The last call to decrypt will give me the plaintext back. The other outputs from decrypt are some gibberish strings . I am wondering if this is normal or not? Do i have to include into a loop with size equal of my plaintext every time or i have gotten sth wrong?

回答1:

According to @gertvdijk, AES_CTR is a stream cipher which does not need padding. So I've deleted the related codes.

Here's something I know.

1. You have to use a same key(the first parameter in AES.new(...)) in encryption and decryption, and keep the key private.
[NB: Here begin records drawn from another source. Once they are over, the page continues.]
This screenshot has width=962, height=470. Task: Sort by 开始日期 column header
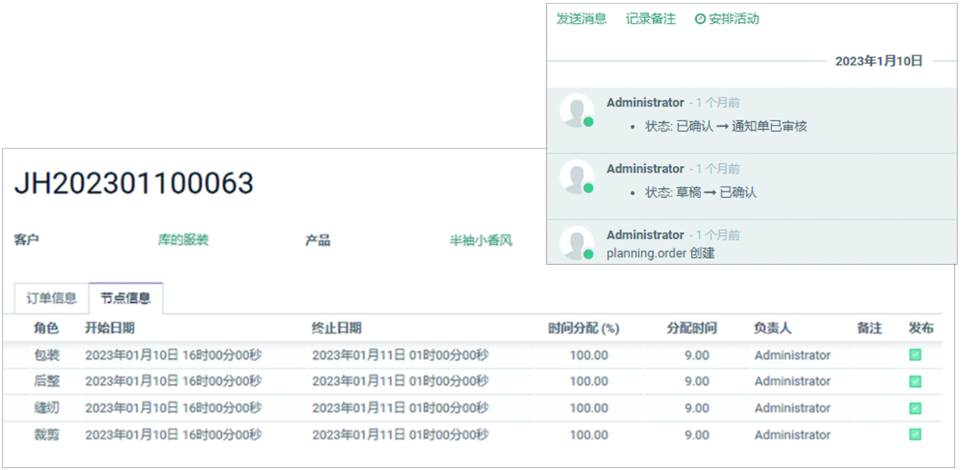pos(110,328)
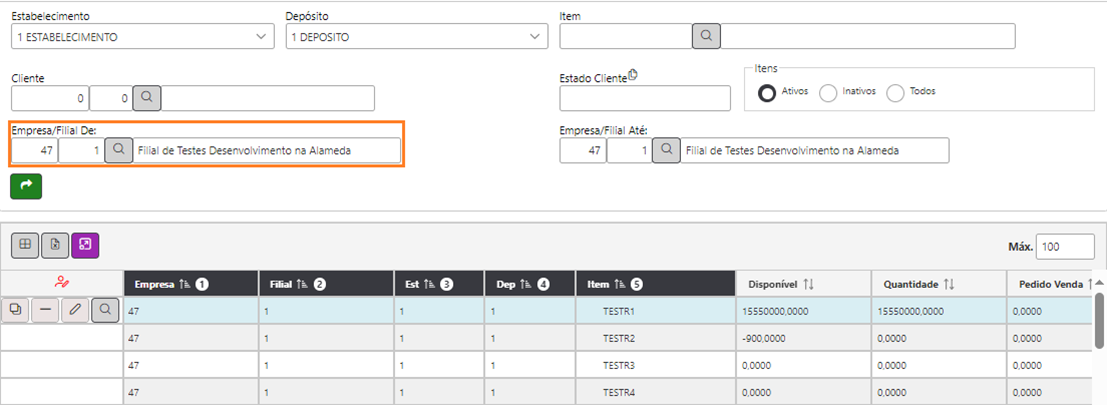This screenshot has height=405, width=1107.
Task: Click the Empresa/Filial Até search button
Action: point(666,150)
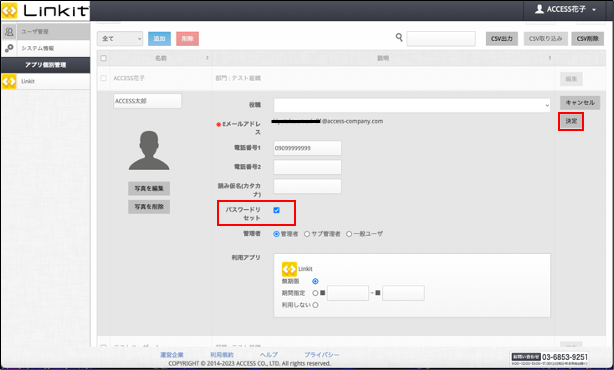The width and height of the screenshot is (614, 370).
Task: Select the Linkit app icon in the sidebar
Action: pyautogui.click(x=9, y=81)
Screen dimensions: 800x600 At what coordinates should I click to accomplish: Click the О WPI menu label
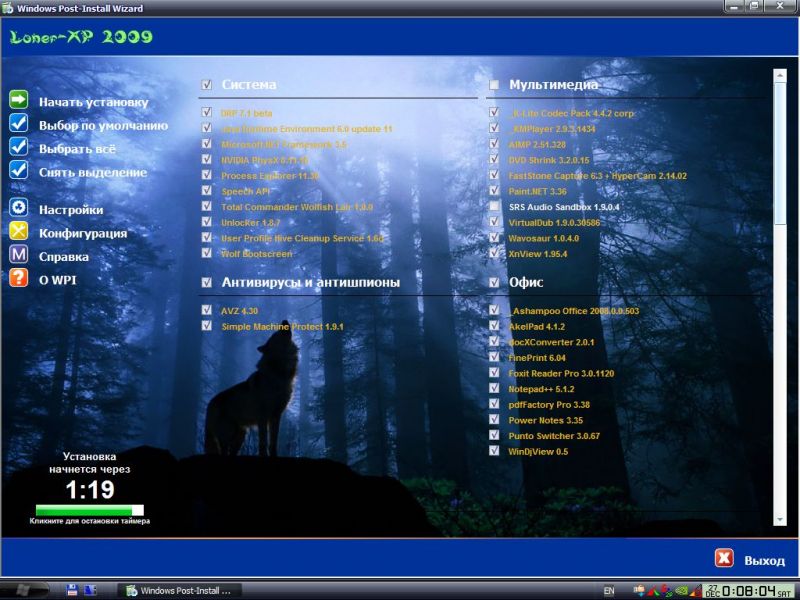(57, 280)
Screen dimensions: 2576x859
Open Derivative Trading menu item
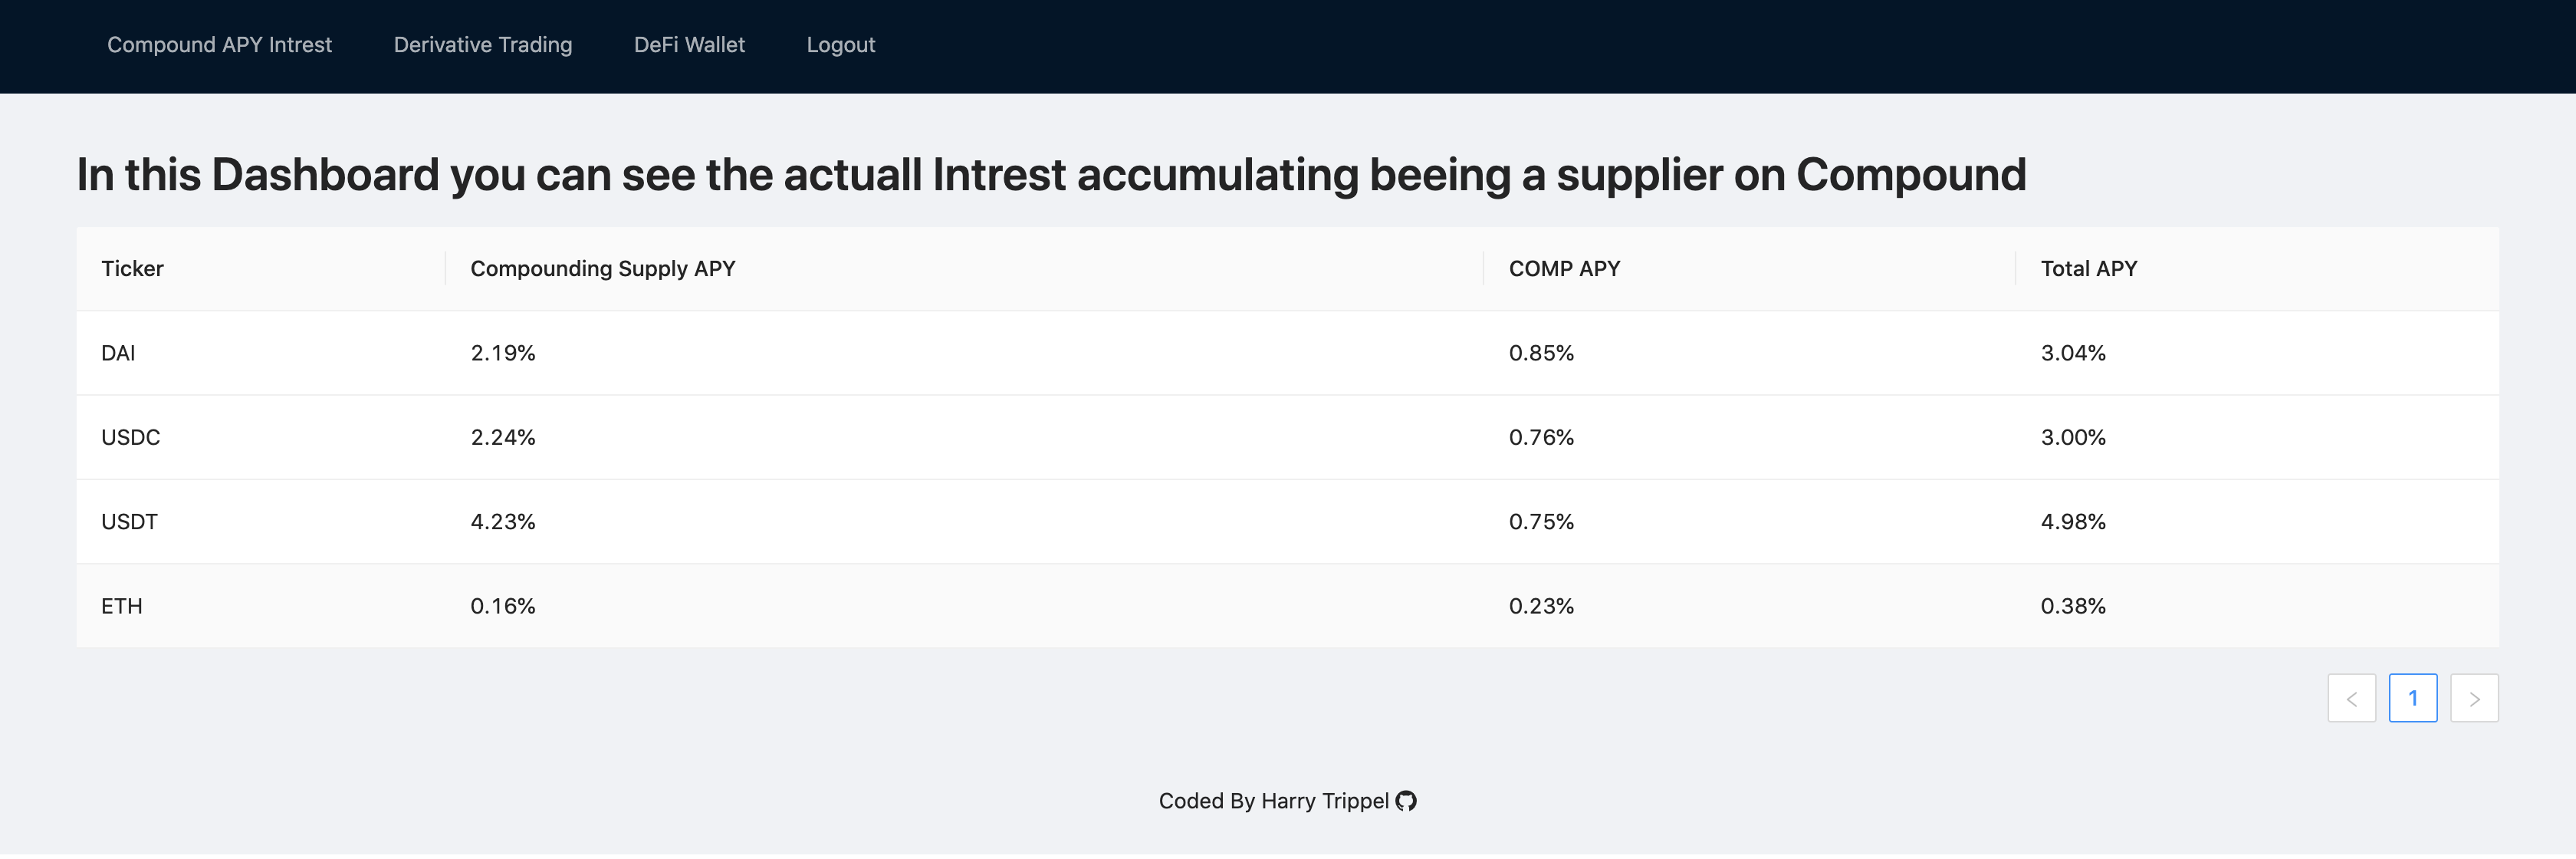(483, 45)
2. The encryption/decryption methods are stateful, that means crypto.en(de)crypt("abcd")==crypto.en(de)crypt("abcd") is not always true. In your CTR, your counter callback always returns a same thing, so it becomes stateless when encrypt (I am not 100% sure it is the reason), but we still find that it is somewhat stateful in decryption. As a conclusion, we should always use a new object to do them.

3. The counter callback function in both encryption and decryption should behave the same. In your case, it is to make both of them return the same secret. Yet I don't think the secret is a "secret". You can use a random generated "secret" and pass it across the communicating peers without any encryption so that the other side can directly use it, as long as the secret is not predictable.

So I would write my cipher like this, hope it will offer some help.

import os
import hashlib
import Crypto.Cipher.AES as AES

class Cipher:

        @staticmethod
        def md5sum( raw ):
                m = hashlib.md5()
                m.update(raw)
                return m.hexdigest()

        BS = AES.block_size

        @staticmethod 
        def pad( s ):
                """note that the padding is no necessary"""
                """return s + (Cipher.BS - len(s) % Cipher.BS) * chr(Cipher.BS - len(s) % Cipher.BS)"""
                return s

        @staticmethod
        def unpad( s ):
                """return s[0:-ord(s[-1])]"""
                return s

        def __init__(self, key):
                self.key = Cipher.md5sum(key)
                #the state of the counter callback 
                self.cnter_cb_called = 0 
                self.secret = None

        def _reset_counter_callback_state( self, secret ):
                self.cnter_cb_called = 0
                self.secret = secret

        def _counter_callback( self ):
                """
                this function should be stateful
                """
                self.cnter_cb_called += 1
                return self.secret[self.cnter_cb_called % Cipher.BS] * Cipher.BS


        def encrypt(self, raw):
                secret = os.urandom( Cipher.BS ) #random choose a "secret" which is not secret
                self._reset_counter_callback_state( secret )
                cipher = AES.new( self.key, AES.MODE_CTR, counter = self._counter_callback )
                raw_padded = Cipher.pad( raw )
                enc_padded = cipher.encrypt( raw_padded )
                return secret+enc_padded #yes, it is not secret

        def decrypt(self, enc):
                secret = enc[:Cipher.BS]
                self._reset_counter_callback_state( secret )
                cipher = AES.new( self.key, AES.MODE_CTR, counter = self._counter_callback )
                enc_padded = enc[Cipher.BS:] #we didn't encrypt the secret, so don't decrypt it
                raw_padded = cipher.decrypt( enc_padded )
                return Cipher.unpad( raw_padded )

Some test:

>>> from Cipher import Cipher
>>> x = Cipher("this is key")
>>> "a"==x.decrypt(x.encrypt("a"))
True
>>> "b"==x.decrypt(x.encrypt("b"))
True
>>> "c"==x.decrypt(x.encrypt("c"))
True
>>> x.encrypt("a")==x.encrypt("a")
False #though the input is same, the outputs are different

Reference: http://packages.python.org/pycrypto/Crypto.Cipher.blockalgo-module.html#MODE_CTR

回答2:

I'm going to elaborate on @gertvdijk's explanation of why the cipher behaved the way it did in the original question (my edit was rejected), but also point out that setting up the counter to return a static value is a major flaw and show how to set it up correctly.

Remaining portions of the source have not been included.